Мы отправились в парк и легли на траву в тени столетней ели.
— Хорошо тут, — сказал Калина. — У вас в Швейцарии, я думаю, таких деревьев не найти.
Я ничего не ответил. Было так хорошо, что и говорить не хотелось. Мы молчали довольно долго.
— А я от вас уйти хочу, — вдруг сказал Калина.
— Что ты, ошалел?
— На свет Божий хочу посмотреть. Ну, что я видел? До стола еще не дорос, а уже в казачках служил; с малолетства все при господах. Трубку подай, за дворецким сбегай, харкотинья вытри — вот и вся моя жизнь. Эх, Николай Георгиевич, нелегка наша лакейская жизнь. Сколько раз хотел на себя руку наложить. Да кому я говорю? Я хам, вы знатный барин. А помните, как я вас тогда подобрал? Да что! Что же, жилось мне, правду сказать, много лучше, чем другим из нашей братии, и вы, и Юри… Георгий Георгиевич меня любили, и Христина Ивановна, Бог ее храни, а потом и батюшка ваш меня опекать стал, а душа, душа божья есть у человека или нет? А без души-то жить никак невозможно.
Опять наступило молчание.
— Да, кроме того, и стыдно мне жить тунеядцем, у вашего батюшки на содержании. Скольких у них, у папеньки, теперь и без меня этих дармоедов на плечах. Другие господа всю свою дворню, то есть уже негодных беззубых старух и стариков, распустили. Иди себе, говорят, братец, куда хочешь. Ты теперь вольный. А куда он пойдет? чем кормиться будет? А папенька — «живи себе, старик, — говорит, — на здоровье, и для тебя хлеба хватит». Нет, Николай Георгиевич, нужно быть и справедливым. Немало я от них под сердитую руку затрещин и колотушек получил, когда они не в духе были, а что правда, то правда. Я еще молод, рисовать умею, сам себе кусок добуду.

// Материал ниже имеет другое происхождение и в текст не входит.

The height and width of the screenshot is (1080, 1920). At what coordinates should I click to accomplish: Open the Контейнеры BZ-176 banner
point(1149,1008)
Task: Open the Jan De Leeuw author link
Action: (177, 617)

— Куда же ты пойдешь? в услужение?
— Ну нет, довольно. Сыт по горло. Что стану делать? Куда пойду? Я правда без работы не останусь. Мир не кончается этим забором. Рисовать буду… для меня теперь ничто не далеко, фотографией займусь, это теперь модно стало, в актеры пойду… Не возьмут в театрах, на гармонии играть буду, а не то в егеря пойду. В лесу жить хорошо. Не пропаду.
Начало возрождения или канун гибели?
Осенью я уехал в Берлин, чтобы там поступить в университет. Большинство наших — вследствие волнений среди студентов — были закрыты.
Несколько месяцев, проведенных на родине, произвели на меня отрадное, но и грустное впечатление.
Было несомненно, что Россия из автомата, послушного одной воле хозяина, уже обратилась в живое существо, что наступила новая эра, эра творчества и жизни, но при этом меня неотступно тревожил вопрос: было ли происходящее началом возрождения или началом последней схватки со смертью?